I’d been aware of the clear advantages of clear bags (see what I did there?) for a while. This started since the time my friends and I went out to a concert and they sailed through the security check with their clear totes while I spent five minutes unloading my highly prized and sadly abused Marc Jacobs bag to satisfy the security guards’ apparent suspicion. He thought that I was smuggling something – liquor? drugs? a small yappy dog? – into the show. I’d even bought a clear bag for myself shortly afterwards, but I never carried it.
This means I routinely dump out the entire contents of my bag. Onto counters, onto the street, onto other people’s laps – usually in a panic to find something. Which brings us to the Disaster Date.
I was slightly obsessed with him. It was a first date, meeting for a cocktail and then dinner, and I knew that for me this was make or break. Guys have to make it through the first date – if they do, we’re usually steady for a while. If they don’t, it’s over. I was nervous and excited and got to the bar early, chose a spot based on flattering lighting conditions, and ordered a drink.
And he didn’t show.
I went through the five stages of Date Grief: Panic, rage, burning rage, depression, and finally, rage. After forty minutes I had already written a script for our next encounter which I imagined would set his hair on fire. And then I thought, wait, am I in the right bar?

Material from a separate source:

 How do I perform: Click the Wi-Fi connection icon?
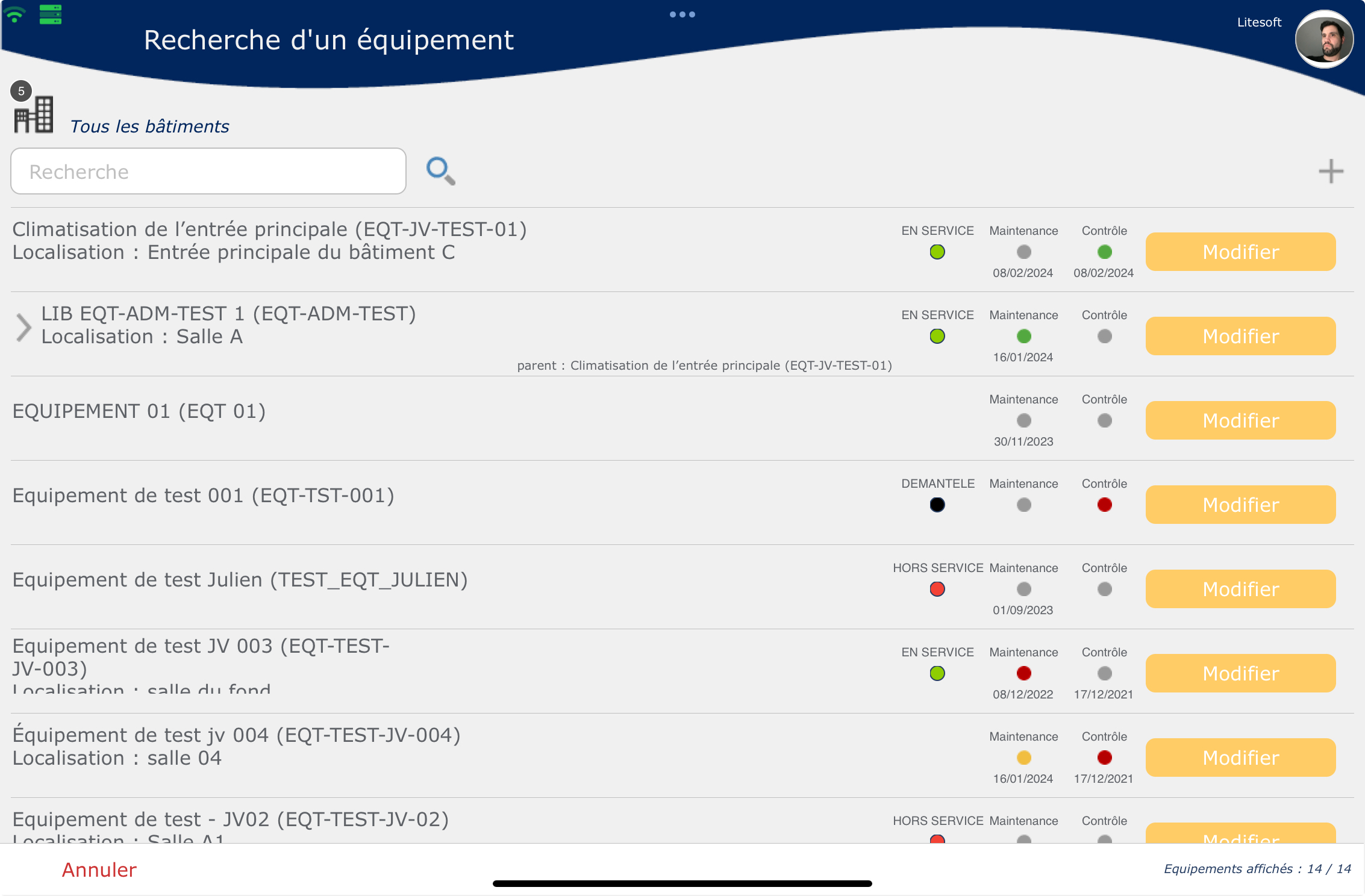coord(14,14)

On cue, my phone began to ring from deep within Marc. Muffled by a sweater, a scarf, a box of chocolate chip cookies, a work binder that weighed about sixty pounds in paper, and my wallet, it was barely audible, and an icy vein of dread crept up my back as I opened my bag to root around. I couldn’t find the phone! It kept chirping at me, but remained elusive. So, of course, I dumped Marc out on the bar, cookies everywhere, and found the phone just as it chimed that a voice mail had been left. The fourth one in the last hour.
Yes, his voice mail set my hair on fire.
I called him back immediately, but it was too late – he’d gone into a tunnel or something. I was miserable. That night, after half a bottle of awful Cabernet I went online and found the clear bag purse organizer. Where had this been a few hours before, I wailed, ordering five.
Now not only is Marc saved the wear and tear of being dumped on a regular basis, I can find my phone in just under two seconds, every time, and I haven’t missed a call since. Plus, I get to be stylish and organized at the same time. As for the guy – he eventually understood and forgave me, once he realised that yes, I am that incompetent.